Iraqi PM Orders Air Force to Help Kurds Fight ISIL


TEHRAN (Tasnim) - Iraq's Prime Minister Nouri al-Maliki ordered Iraqi air force for the first time to back Kurdish forces against the Islamic State in Iraq and the Levant (ISIL) fighters after the militants made another dramatic push through the north, state television reported

Tens of thousands of people have fled one of the districts seized by the ISIL fighters in the offensive and are now surrounded, the United Nations said on Monday. The militants often execute people in areas they have captured.

Kurdish peshmerga fighters, who gained experience fighting Saddam Hussein's troops, were regarded as one of the few forces capable of standing up to the insurgents, who faced almost no opposition from Maliki's US-trained army during their lightning advance through the north in June.

Then on Sunday the ISIL inflicted a humiliating defeat on the Kurds with a rapid advance through three towns to reach the Mosul Dam, acquiring a fifth oil field to fund its operations along the way, Reuters reported.

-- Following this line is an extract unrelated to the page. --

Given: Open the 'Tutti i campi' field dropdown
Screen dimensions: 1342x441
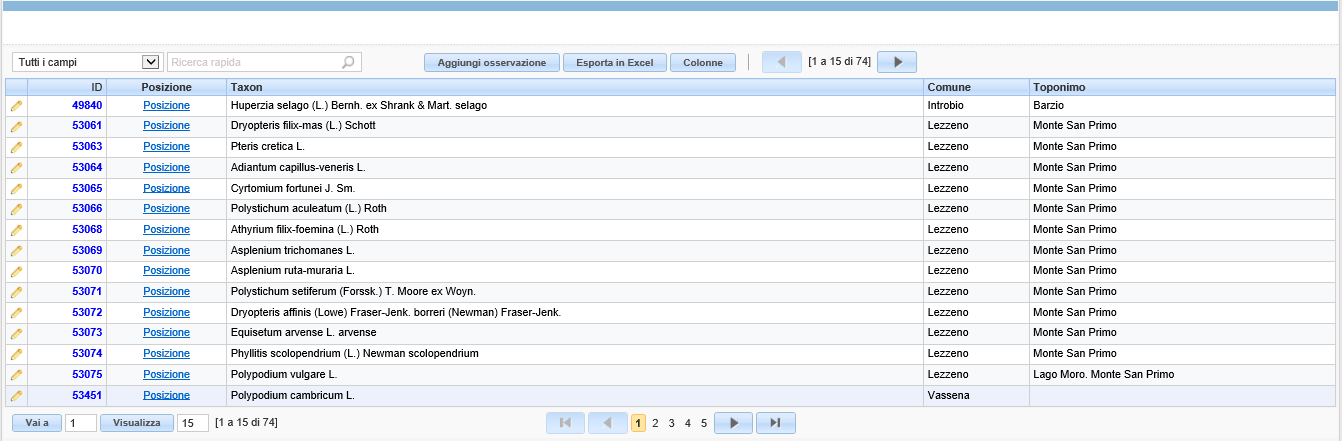Looking at the screenshot, I should [87, 62].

State television and witnesses said the ISIL had seized Iraq's biggest dam. Kurdish peshmerga officials said they had pushed militants from the dam area and were in control of it. This could not be immediately confirmed.

Despite predictions from Kurdish commanders that their forces would launch a successful counter-offensive, one senior Kurdish official urged the United States to step in and provide weapons "for the sake of fighting terrorism".

Kurdish commanders whose units came under attack from the ISIL fighters told Reuters they faced overwhelming firepower, were taken by surprise, and that militants had in many cases started shooting from villages where they had formed alliances with residents.

The areas that the Kurds lost were not part of their semi-autonomous region, but had been seized in the north after the fall of Saddam Hussein.